In a scheme called “The Matrix”, enrollment representatives were rewarded for meeting enrollment numbers. And with that, enrollment representatives would do almost anything to get asses in classes.  Apollo Group’s CEO Todd Nelson took the school to its highest numbers. But these numbers would come at a cost. The school faced enormous pressure from federal and state agencies.

     I again point out UoPhoenix is hardly alone in such a business model.

     The Federal government is now dimly aware that there’s something wrong with the student loan scam, and I’m confident it will soon be squinting at quite a few other schools with identical business practices.

     This is what worries me about the media silence here. Yes, University of Phoenix was the 600lb gorilla, and it’s now dying. But across the country we have plenty of schools, not just for-profits, not just for-profits disguising themselves as non-profits (an ever more common tactic…I don’t think it’ll work), but even state-run schools, which did and do many of the same things University of Phoenix did and does.

      If there was a bit more coverage of this collapse, perhaps they’d have more chance to straighten up their act. I know, that’s foolish, as the people looting our schools and student loans will probably just take golden parachutes rather than suddenly develop integrity…but I think the effort should be made, nonetheless.

I got an Associates Degree in IT, focusing in Web Design, through their Online classes. My degree isn't worth the paper it is printed on. I didn't learn anything really useful, and when I got my degree is when GoDaddy got really big within the next year, so I wasn't able to get a job making websites.
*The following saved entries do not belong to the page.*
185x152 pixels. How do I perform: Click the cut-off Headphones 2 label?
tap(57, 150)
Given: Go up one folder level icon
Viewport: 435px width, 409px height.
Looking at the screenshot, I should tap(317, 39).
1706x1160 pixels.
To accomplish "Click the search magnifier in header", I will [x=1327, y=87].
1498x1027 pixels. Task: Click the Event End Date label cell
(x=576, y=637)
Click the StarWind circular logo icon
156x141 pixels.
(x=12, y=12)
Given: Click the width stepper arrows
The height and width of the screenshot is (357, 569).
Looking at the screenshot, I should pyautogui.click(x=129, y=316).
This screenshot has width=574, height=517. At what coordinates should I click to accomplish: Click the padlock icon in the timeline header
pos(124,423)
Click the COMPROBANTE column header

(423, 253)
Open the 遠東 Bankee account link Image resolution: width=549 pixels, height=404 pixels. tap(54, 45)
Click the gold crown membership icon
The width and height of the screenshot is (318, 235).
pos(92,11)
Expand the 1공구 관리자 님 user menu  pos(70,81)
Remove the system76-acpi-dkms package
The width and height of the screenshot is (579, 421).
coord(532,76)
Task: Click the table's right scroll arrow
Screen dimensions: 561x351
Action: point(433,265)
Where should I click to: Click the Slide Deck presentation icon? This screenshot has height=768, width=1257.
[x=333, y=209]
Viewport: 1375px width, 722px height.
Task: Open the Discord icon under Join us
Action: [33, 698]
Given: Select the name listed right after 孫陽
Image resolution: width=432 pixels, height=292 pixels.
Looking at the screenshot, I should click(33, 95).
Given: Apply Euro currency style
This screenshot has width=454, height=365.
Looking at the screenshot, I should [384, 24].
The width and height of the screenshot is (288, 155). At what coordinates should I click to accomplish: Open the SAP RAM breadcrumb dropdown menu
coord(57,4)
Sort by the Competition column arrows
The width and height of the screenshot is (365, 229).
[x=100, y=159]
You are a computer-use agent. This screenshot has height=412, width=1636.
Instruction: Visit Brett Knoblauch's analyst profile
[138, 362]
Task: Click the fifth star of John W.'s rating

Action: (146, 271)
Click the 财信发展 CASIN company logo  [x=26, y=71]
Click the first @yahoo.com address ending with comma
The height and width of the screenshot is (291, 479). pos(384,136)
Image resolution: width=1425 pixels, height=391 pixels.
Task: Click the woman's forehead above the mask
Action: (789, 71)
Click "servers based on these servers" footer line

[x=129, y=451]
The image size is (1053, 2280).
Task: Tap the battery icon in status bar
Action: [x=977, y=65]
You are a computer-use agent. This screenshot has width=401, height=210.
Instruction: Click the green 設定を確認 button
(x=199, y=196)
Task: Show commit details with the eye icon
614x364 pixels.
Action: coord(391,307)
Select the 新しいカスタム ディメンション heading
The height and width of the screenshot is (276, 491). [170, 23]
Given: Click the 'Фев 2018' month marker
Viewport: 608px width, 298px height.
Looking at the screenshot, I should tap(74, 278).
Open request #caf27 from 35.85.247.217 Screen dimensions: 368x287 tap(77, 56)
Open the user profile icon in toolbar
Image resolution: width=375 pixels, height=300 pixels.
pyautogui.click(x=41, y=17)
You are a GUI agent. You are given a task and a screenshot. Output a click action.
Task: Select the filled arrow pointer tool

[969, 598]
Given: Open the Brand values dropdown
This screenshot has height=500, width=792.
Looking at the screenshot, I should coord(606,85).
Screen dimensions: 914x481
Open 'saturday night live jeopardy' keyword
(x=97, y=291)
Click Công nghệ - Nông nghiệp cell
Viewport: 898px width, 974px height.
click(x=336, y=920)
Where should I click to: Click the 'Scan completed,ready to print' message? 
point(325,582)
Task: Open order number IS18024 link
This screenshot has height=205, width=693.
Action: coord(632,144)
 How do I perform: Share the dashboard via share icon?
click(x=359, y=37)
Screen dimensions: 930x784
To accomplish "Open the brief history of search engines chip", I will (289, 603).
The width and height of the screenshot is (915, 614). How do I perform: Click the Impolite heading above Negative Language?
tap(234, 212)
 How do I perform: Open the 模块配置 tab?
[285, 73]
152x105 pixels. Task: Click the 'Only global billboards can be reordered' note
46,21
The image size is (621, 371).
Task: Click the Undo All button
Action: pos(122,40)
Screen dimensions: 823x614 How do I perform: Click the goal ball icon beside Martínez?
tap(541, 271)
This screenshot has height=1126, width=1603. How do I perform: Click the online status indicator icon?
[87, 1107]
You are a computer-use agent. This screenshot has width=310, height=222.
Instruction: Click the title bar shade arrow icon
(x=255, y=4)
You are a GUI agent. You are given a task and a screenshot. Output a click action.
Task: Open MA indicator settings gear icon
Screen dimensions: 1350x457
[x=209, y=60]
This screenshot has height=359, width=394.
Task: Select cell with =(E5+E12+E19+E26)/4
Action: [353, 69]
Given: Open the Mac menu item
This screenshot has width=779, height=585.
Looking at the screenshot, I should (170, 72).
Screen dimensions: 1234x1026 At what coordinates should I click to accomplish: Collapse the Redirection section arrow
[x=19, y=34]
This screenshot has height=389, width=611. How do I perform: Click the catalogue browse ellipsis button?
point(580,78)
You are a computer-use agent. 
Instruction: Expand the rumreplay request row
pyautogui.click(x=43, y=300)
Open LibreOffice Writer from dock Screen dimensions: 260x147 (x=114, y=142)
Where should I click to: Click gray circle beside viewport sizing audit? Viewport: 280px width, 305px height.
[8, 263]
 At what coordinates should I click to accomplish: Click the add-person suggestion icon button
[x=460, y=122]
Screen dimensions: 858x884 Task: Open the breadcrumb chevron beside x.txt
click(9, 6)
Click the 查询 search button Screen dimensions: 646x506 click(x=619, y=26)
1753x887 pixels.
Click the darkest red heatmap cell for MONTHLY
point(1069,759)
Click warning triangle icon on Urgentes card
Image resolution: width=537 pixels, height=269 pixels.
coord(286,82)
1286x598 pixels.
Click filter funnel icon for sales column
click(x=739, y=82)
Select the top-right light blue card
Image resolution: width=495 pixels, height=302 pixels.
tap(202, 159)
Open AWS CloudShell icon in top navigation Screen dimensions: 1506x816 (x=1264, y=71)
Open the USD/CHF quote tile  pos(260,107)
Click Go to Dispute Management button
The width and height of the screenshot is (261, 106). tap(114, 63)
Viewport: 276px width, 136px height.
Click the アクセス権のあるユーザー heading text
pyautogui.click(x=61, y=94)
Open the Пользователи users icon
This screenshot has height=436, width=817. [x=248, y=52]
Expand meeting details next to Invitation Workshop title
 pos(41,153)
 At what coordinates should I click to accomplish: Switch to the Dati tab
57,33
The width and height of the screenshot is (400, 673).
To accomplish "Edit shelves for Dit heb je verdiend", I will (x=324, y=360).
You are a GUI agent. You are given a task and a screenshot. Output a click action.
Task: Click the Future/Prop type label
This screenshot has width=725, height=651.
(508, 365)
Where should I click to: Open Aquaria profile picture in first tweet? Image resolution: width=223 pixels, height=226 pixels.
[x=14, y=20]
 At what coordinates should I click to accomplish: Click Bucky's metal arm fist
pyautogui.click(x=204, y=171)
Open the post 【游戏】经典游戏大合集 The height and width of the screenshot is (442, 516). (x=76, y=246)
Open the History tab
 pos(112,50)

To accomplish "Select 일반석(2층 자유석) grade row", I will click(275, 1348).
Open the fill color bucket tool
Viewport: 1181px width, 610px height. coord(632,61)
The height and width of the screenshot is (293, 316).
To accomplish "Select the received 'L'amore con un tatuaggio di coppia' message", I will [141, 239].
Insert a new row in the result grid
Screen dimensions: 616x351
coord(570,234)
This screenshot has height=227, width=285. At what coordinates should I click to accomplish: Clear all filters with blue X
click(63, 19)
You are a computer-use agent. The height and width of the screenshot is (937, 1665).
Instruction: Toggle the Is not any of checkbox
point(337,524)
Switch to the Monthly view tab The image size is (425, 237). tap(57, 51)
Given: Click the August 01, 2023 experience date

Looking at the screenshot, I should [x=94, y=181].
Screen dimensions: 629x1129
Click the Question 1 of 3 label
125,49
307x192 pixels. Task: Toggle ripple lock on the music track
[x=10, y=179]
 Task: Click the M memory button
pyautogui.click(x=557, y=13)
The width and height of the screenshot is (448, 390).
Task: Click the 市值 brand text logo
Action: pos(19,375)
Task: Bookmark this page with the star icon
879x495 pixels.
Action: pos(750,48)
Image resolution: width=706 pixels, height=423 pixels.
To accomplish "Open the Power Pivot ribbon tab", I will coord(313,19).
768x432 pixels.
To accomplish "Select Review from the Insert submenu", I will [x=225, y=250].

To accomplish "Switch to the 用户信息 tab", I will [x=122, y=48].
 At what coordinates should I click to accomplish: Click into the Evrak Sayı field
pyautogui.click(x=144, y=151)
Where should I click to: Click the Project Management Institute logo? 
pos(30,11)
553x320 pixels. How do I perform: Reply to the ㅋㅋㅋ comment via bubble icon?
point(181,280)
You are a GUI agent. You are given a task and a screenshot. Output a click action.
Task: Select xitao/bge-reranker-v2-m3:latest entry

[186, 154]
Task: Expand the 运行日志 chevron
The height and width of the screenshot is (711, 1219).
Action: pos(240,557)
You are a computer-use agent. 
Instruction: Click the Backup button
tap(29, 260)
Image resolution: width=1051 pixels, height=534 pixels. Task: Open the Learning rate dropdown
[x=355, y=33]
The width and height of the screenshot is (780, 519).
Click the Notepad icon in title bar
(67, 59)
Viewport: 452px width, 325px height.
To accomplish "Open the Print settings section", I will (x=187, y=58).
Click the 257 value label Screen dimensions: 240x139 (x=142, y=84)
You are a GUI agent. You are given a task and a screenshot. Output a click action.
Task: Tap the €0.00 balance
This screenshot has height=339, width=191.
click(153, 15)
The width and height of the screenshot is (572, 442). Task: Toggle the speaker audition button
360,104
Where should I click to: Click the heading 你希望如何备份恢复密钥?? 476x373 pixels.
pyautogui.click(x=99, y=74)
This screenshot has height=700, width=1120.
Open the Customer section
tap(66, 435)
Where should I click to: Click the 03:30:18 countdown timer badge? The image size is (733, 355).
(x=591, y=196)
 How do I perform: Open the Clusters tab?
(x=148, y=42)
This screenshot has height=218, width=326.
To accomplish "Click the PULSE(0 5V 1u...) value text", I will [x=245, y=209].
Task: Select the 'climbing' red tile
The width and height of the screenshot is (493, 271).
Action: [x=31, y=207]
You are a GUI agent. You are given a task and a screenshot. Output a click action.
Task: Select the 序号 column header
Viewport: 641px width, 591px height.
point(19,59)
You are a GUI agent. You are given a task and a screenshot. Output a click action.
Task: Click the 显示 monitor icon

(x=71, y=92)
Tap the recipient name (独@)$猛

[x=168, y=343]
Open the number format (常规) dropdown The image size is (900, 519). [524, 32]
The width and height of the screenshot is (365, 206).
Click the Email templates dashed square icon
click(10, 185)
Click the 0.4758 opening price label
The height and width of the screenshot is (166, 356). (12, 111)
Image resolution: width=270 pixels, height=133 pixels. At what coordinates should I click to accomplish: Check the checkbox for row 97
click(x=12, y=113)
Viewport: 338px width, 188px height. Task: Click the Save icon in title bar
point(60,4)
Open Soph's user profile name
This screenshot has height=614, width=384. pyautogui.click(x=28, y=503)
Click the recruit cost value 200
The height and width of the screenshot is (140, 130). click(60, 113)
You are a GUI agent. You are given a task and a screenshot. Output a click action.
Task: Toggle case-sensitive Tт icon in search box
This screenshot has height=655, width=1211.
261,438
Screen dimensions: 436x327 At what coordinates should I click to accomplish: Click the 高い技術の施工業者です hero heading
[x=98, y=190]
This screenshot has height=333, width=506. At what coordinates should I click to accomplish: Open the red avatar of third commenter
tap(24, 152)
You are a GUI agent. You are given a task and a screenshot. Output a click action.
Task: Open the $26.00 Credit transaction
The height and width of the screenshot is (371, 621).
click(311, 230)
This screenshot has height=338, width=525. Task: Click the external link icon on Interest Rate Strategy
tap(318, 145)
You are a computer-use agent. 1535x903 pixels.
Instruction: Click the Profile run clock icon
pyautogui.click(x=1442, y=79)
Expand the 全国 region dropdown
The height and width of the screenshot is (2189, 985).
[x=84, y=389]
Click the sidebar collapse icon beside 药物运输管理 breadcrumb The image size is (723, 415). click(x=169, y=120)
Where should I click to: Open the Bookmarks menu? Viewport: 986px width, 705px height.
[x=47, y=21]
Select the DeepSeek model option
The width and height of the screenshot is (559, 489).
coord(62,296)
I wondered why some of my classmates were still in school. I had one group project where one group member literally copied and pasted his entire section. He didn't see anything wrong with that. The other group members said to leave it even though it was a group grade. I redid his section before submitting it, letting the teacher know what happened. The student was not kicked out or even suffered anything more than a bad grade on that one assignment. Many classmates couldn't use the spell check built into the class board, even though the first class, which was mandatory, was showing how to use everything including the spell checker.

      Yes, the above comes from a ‘Phoenix student but…plenty of students at other schools can tell similar stories, and I’ve been at schools where, absolutely a student who cheated at this level would barely have a penalty for being caught. The reason of course, is teachers who punish cheaters get penalized, as I’ve documented before.

     When America’s largest university shutters its doors, we’ll have yet another big mess…why does it need to be such a surprise to the American people when this happens?